Se per molto tempo la dicotomia civiltà / barbarie voleva dire nell'America Latina opporre la città
civilizzatrice alla barbarie delle campagne, oggi la difesa del pianeta crea il punto di incontro fra la
barbara civiltà metropolitana e la civile barbarie della natura. La morte e la devastazione che hanno
sempre accompagnato la penetrazione dell'uomo bianco nella natura americana possono essere
fermate in nome del popolo inquinato. Questa è la posizione dei movimenti ecologisti nei confronti
degli indiani degli Stati Uniti e un atteggiamento simile viene adottato nei confronti degli indios
dell'Amazzonia 17 .
La percezione simbolica dell'ambiente dunque è cambiata: la foresta, che veniva concepita come
luogo oscuro abitato da lupi, streghe e orchi, è divenuta il paradiso terrestre ancora ricuperabile,
spazio ispiratore di un modello di vita migliore. La città invece, una volta centro e fonte della
civiltà, è divenuta la giungla di cemento, luogo pieno di insidie, divoratrice dell'ambiente.
Ricordiamo, come ultimo cenno letterario, e già per finire, che l'inversione della tradizionale
dicotomia si trova già nei meravigliosi racconti dell'uruguaiano Horacio Quiroga 18 , scritti più di 70
anni fa, forse come un'eco dell'utopia rousseauiana e, attraverso Rousseau, ancora, come
conseguenza della fantastica visione di Colombo.

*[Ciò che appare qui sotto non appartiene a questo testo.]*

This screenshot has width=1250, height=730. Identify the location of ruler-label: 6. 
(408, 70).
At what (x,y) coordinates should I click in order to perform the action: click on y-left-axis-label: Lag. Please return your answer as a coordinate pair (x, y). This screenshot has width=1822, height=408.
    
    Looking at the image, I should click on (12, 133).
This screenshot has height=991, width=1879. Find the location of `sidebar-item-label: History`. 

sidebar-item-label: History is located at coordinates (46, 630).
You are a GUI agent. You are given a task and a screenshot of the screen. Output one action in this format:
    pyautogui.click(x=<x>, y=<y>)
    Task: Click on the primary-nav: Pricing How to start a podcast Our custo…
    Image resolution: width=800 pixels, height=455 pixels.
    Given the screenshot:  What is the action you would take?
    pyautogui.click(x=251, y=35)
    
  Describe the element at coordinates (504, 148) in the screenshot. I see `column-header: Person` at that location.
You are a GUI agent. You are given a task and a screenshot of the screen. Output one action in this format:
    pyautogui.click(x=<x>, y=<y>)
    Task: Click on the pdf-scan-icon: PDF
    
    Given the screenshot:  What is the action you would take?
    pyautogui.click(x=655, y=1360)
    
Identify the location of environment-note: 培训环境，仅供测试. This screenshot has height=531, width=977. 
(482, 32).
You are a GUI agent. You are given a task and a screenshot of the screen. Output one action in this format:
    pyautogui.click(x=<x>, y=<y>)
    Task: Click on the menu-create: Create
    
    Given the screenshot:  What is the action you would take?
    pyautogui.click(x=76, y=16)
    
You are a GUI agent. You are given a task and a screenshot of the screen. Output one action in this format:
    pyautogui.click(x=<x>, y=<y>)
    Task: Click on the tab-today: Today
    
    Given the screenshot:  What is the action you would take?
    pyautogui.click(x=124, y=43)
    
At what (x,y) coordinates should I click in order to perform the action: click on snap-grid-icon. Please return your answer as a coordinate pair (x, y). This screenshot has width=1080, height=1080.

In questo contesto Cristoforo Colombo, più che il corruttore dell'America, colui che ha iniziato la
tratta degli schiavi, può essere visto come il primo europeo che cinquecento anni fa vide la foresta
equatoriale come il luogo dove era possibile incontrare il paradiso terrestre e forse recuperare
l'innocenza perduta. La sua idea, legata all'immaginario medievale, si rivela oggi profetica.
Vedendo il paradiso terrestre sulle coste dell'Orinoco egli lo vedeva esattamente dove oggi lo
collocano i movimenti ecologisti. E poiché l'accelerazione delle conquiste tecnologiche non sembra
portarci a guadagnare del tempo ma a perdere lo spazio vitale, rallentiamo, rallentiamo, e diamoci
tempo per ascoltare con nuovo spirito le voci del passato.
16
«L'Espresso», 24 marzo 1991, cit. da Nicola Bottiglieri, Cristoforo Colombo, uomo delle frontiere, cit.,
p. 113.
17
Ibidem, p. 114.
Cfr. Horacio Quiroga, Todos los cuentos, edición crítica de Napoleón Baccino Ponce de León y Jorge
Lafforgue, Colección Archivos, Madrid, 1993; e l'antologia Cuentos, edición de Leonor Fleming, Cátedra,
Madrid, 1991. In italiano: Racconti d'amore di follia e di morte, prefazione di Dario Puccini, trad. di Fausta
Antonucci, Editori Riuniti, Roma, 1987; e Anaconda, trad. di Fausta Antonucci, Editori Riuniti, Roma, 1988.